*HOW TO COMPLETE THIS TASK*: The records are to be restated in their entirety, word for word.

Collected data:
......

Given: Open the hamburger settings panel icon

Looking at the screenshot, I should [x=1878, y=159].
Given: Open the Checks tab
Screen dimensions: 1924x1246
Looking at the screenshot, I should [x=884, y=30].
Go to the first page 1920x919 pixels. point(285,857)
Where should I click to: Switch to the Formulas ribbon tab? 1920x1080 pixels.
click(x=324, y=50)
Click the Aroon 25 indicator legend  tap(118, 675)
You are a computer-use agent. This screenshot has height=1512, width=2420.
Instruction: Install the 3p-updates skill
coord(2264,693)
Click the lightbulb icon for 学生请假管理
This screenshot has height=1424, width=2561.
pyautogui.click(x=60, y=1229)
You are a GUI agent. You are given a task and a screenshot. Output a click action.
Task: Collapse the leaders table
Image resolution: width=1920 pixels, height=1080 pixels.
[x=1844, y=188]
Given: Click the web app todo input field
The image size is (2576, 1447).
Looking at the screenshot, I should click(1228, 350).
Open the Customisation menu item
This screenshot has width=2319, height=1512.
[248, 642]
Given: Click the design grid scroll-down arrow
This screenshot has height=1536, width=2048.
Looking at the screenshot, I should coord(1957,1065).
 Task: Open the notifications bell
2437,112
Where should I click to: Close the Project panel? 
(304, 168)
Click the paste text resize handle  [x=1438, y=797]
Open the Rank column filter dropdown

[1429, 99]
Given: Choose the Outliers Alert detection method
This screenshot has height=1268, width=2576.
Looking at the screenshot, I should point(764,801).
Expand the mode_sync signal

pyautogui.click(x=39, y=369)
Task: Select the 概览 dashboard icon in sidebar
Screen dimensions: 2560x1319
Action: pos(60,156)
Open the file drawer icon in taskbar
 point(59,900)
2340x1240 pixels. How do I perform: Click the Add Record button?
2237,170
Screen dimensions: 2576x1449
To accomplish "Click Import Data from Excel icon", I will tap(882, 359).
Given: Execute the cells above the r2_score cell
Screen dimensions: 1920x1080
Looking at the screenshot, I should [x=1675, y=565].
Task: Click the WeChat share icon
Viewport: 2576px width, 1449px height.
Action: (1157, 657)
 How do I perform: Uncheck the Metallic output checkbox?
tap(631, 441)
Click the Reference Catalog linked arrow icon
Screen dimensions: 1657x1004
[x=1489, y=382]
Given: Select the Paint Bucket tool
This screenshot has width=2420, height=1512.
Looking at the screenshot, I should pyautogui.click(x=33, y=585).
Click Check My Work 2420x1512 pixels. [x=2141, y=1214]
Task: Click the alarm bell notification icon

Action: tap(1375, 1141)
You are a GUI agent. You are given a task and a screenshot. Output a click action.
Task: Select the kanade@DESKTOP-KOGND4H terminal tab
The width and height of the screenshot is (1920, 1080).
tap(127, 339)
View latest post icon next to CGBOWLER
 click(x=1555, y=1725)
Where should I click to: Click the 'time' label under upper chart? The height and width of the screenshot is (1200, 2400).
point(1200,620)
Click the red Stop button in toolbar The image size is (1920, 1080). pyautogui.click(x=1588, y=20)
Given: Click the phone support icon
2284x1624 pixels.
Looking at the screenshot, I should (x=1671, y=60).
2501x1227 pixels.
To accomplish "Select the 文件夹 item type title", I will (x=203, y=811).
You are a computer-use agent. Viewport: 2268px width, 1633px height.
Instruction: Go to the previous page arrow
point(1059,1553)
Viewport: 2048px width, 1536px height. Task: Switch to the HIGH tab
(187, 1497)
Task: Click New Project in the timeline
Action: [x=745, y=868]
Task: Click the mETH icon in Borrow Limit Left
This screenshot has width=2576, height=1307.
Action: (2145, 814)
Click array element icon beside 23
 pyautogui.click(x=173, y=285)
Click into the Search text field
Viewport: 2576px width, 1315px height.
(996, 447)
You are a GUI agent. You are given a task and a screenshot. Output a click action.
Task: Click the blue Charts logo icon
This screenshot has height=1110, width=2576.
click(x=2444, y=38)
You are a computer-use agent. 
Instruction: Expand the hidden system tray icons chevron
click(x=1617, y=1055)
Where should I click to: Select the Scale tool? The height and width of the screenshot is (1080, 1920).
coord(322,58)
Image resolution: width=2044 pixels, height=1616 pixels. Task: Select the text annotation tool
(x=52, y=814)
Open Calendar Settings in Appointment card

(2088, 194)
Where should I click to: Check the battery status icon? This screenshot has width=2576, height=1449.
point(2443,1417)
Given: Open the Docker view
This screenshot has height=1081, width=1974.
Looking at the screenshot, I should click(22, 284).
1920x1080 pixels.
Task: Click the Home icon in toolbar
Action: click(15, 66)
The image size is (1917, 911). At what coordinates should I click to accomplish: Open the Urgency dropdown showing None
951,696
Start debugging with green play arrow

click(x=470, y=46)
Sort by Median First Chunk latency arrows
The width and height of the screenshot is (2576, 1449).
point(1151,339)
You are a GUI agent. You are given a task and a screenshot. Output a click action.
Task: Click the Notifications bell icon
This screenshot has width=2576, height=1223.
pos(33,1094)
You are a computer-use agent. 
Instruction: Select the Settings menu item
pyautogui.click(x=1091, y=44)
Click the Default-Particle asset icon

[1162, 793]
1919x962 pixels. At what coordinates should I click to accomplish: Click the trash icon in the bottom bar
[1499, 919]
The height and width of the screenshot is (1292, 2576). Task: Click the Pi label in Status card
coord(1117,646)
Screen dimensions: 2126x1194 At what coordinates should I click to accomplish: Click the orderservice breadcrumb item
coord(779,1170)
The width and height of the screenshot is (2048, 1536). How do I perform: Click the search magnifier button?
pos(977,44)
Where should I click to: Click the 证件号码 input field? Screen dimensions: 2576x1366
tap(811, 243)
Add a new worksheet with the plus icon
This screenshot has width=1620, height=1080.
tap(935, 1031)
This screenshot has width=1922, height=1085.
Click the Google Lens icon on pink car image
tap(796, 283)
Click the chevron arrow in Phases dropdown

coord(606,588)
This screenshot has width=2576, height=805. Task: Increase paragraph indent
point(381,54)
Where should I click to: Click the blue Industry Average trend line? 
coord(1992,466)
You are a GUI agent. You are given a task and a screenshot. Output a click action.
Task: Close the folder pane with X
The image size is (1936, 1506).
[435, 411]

......

*ANSWER BELOW*:
Given: Open the hamburger settings panel icon

Looking at the screenshot, I should [x=1878, y=159].
Given: Open the Checks tab
Screen dimensions: 1924x1246
Looking at the screenshot, I should [x=884, y=30].
Go to the first page 1920x919 pixels. point(285,857)
Where should I click to: Switch to the Formulas ribbon tab? 1920x1080 pixels.
click(x=324, y=50)
Click the Aroon 25 indicator legend  tap(118, 675)
You are a computer-use agent. This screenshot has height=1512, width=2420.
Instruction: Install the 3p-updates skill
coord(2264,693)
Click the lightbulb icon for 学生请假管理
This screenshot has height=1424, width=2561.
pyautogui.click(x=60, y=1229)
You are a GUI agent. You are given a task and a screenshot. Output a click action.
Task: Collapse the leaders table
Image resolution: width=1920 pixels, height=1080 pixels.
[x=1844, y=188]
Given: Click the web app todo input field
The image size is (2576, 1447).
Looking at the screenshot, I should click(1228, 350).
Open the Customisation menu item
This screenshot has width=2319, height=1512.
[248, 642]
Given: Click the design grid scroll-down arrow
This screenshot has height=1536, width=2048.
Looking at the screenshot, I should coord(1957,1065).
 Task: Open the notifications bell
2437,112
Where should I click to: Close the Project panel? 
(304, 168)
Click the paste text resize handle  [x=1438, y=797]
Open the Rank column filter dropdown

[1429, 99]
Given: Choose the Outliers Alert detection method
This screenshot has height=1268, width=2576.
Looking at the screenshot, I should point(764,801).
Expand the mode_sync signal

pyautogui.click(x=39, y=369)
Task: Select the 概览 dashboard icon in sidebar
Screen dimensions: 2560x1319
Action: pos(60,156)
Open the file drawer icon in taskbar
 point(59,900)
2340x1240 pixels. How do I perform: Click the Add Record button?
2237,170
Screen dimensions: 2576x1449
To accomplish "Click Import Data from Excel icon", I will tap(882, 359).
Given: Execute the cells above the r2_score cell
Screen dimensions: 1920x1080
Looking at the screenshot, I should [x=1675, y=565].
Task: Click the WeChat share icon
Viewport: 2576px width, 1449px height.
Action: (1157, 657)
 How do I perform: Uncheck the Metallic output checkbox?
tap(631, 441)
Click the Reference Catalog linked arrow icon
Screen dimensions: 1657x1004
[x=1489, y=382]
Given: Select the Paint Bucket tool
This screenshot has width=2420, height=1512.
Looking at the screenshot, I should pyautogui.click(x=33, y=585).
Click Check My Work 2420x1512 pixels. [x=2141, y=1214]
Task: Click the alarm bell notification icon

Action: tap(1375, 1141)
You are a GUI agent. You are given a task and a screenshot. Output a click action.
Task: Select the kanade@DESKTOP-KOGND4H terminal tab
The width and height of the screenshot is (1920, 1080).
tap(127, 339)
View latest post icon next to CGBOWLER
 click(x=1555, y=1725)
Where should I click to: Click the 'time' label under upper chart? The height and width of the screenshot is (1200, 2400).
point(1200,620)
Click the red Stop button in toolbar The image size is (1920, 1080). pyautogui.click(x=1588, y=20)
Given: Click the phone support icon
2284x1624 pixels.
Looking at the screenshot, I should (x=1671, y=60).
2501x1227 pixels.
To accomplish "Select the 文件夹 item type title", I will (x=203, y=811).
You are a computer-use agent. Viewport: 2268px width, 1633px height.
Instruction: Go to the previous page arrow
point(1059,1553)
Viewport: 2048px width, 1536px height. Task: Switch to the HIGH tab
(187, 1497)
Task: Click New Project in the timeline
Action: [x=745, y=868]
Task: Click the mETH icon in Borrow Limit Left
This screenshot has width=2576, height=1307.
Action: (2145, 814)
Click array element icon beside 23
 pyautogui.click(x=173, y=285)
Click into the Search text field
Viewport: 2576px width, 1315px height.
(996, 447)
You are a GUI agent. You are given a task and a screenshot. Output a click action.
Task: Click the blue Charts logo icon
This screenshot has height=1110, width=2576.
click(x=2444, y=38)
You are a computer-use agent. 
Instruction: Expand the hidden system tray icons chevron
click(x=1617, y=1055)
Where should I click to: Select the Scale tool? The height and width of the screenshot is (1080, 1920).
coord(322,58)
Image resolution: width=2044 pixels, height=1616 pixels. Task: Select the text annotation tool
(x=52, y=814)
Open Calendar Settings in Appointment card

(2088, 194)
Where should I click to: Check the battery status icon? This screenshot has width=2576, height=1449.
point(2443,1417)
Given: Open the Docker view
This screenshot has height=1081, width=1974.
Looking at the screenshot, I should click(22, 284).
1920x1080 pixels.
Task: Click the Home icon in toolbar
Action: click(15, 66)
The image size is (1917, 911). At what coordinates should I click to accomplish: Open the Urgency dropdown showing None
951,696
Start debugging with green play arrow

click(x=470, y=46)
Sort by Median First Chunk latency arrows
The width and height of the screenshot is (2576, 1449).
point(1151,339)
You are a GUI agent. You are given a task and a screenshot. Output a click action.
Task: Click the Notifications bell icon
This screenshot has width=2576, height=1223.
pos(33,1094)
You are a computer-use agent. 
Instruction: Select the Settings menu item
pyautogui.click(x=1091, y=44)
Click the Default-Particle asset icon

[1162, 793]
1919x962 pixels. At what coordinates should I click to accomplish: Click the trash icon in the bottom bar
[1499, 919]
The height and width of the screenshot is (1292, 2576). Task: Click the Pi label in Status card
coord(1117,646)
Screen dimensions: 2126x1194 At what coordinates should I click to accomplish: Click the orderservice breadcrumb item
coord(779,1170)
The width and height of the screenshot is (2048, 1536). How do I perform: Click the search magnifier button?
pos(977,44)
Where should I click to: Click the 证件号码 input field? Screen dimensions: 2576x1366
tap(811, 243)
Add a new worksheet with the plus icon
This screenshot has width=1620, height=1080.
tap(935, 1031)
This screenshot has width=1922, height=1085.
Click the Google Lens icon on pink car image
tap(796, 283)
Click the chevron arrow in Phases dropdown

coord(606,588)
This screenshot has width=2576, height=805. Task: Increase paragraph indent
point(381,54)
Where should I click to: Click the blue Industry Average trend line? 
coord(1992,466)
You are a GUI agent. You are given a task and a screenshot. Output a click action.
Task: Close the folder pane with X
The image size is (1936, 1506).
[435, 411]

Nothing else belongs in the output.